Open songtianhui opened 1 year ago
ControlNet-tile is a ControlNet just like any other that takes an input image (and also text) to control image generation. With ControlNet-tile, the control or hint image is the input image itself (or patches of it).
You can use it to do ControlNet text-to-image generation with it. However, with this method, the generated image may look "different" or change in content. This makes it not suitable for super-resolution use case. However, like the base SD, you can use ControlNet in image-to-image mode. This in a way contrains the generated images to look more like the original image, or at least have the same colors in the same spatial locations. Note, the only difference between text-to-image and image-to-image mode is in the starting point. With text-to-image, the starting point is random noise. With text-to-image, the starting point is a noisy version of the input image.
Usually a model can only handle a certain resolution without hitting resource limits. With tiling, it just splits the prediction process to process tiles of an image instead of an image in a single go.
So the good practice for super-resolution is to use the same image in image-to-image tab and controlnet hint image. I think the controlnet-tile is a bit like sd img2img, both are in order to maintain the original image's structure and color. But controlnet-tile will add more generated details, and it change the pipeline with splitting the prediction process to support zooming resolution. Is this idea correct?
I did not find the tile code ,could you show me?
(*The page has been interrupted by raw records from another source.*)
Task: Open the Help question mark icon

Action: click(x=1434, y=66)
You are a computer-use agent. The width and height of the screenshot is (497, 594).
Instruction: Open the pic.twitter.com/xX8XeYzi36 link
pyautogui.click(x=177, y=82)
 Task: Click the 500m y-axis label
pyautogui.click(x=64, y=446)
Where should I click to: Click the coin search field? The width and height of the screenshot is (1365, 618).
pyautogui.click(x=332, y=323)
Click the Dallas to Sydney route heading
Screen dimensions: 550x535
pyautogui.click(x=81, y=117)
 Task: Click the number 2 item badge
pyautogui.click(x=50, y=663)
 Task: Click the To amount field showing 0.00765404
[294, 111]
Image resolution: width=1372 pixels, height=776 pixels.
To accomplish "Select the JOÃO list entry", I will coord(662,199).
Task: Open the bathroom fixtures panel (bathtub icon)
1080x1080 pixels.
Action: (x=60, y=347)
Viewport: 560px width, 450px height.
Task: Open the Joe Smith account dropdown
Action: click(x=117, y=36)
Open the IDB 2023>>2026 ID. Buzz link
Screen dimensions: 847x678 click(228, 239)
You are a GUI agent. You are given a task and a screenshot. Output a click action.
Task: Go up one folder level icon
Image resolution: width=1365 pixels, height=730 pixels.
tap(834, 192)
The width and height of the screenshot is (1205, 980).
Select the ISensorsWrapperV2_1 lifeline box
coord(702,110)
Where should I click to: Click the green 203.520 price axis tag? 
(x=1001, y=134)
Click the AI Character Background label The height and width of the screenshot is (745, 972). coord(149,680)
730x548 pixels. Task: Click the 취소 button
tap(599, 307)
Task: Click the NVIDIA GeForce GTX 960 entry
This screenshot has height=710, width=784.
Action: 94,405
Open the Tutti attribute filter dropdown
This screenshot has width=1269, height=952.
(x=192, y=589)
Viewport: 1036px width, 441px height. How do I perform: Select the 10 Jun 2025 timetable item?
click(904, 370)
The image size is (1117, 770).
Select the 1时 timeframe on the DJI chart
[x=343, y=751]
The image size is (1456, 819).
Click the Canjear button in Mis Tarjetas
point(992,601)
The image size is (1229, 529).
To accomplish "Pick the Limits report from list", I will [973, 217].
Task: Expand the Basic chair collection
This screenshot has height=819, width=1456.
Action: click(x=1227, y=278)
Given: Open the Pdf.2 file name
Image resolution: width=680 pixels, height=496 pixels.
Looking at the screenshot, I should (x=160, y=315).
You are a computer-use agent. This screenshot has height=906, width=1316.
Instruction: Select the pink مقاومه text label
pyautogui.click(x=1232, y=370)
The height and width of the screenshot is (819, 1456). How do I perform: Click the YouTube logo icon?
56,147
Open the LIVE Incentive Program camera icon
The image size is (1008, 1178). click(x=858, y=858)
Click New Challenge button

Hi, I am confused about the tile function. First, I want to know what does it do? The readme says it can replace the details in image, so does it designed for task like resolution? Or is it just like an img2img function to keep the original low-freq structure and add details? Can it be used in img2img, and is it needed to keep the main image and the control image the same one? If the two images are different how to explain the results? Second, I want to know how this technical implemented. I will read the code afterwards, but what's the core idea? Does it have relationship with another extension Tiled Diffusion & VAE. Say, it just patchify the image firstly and diffusion process each, then fuse them? Thank you!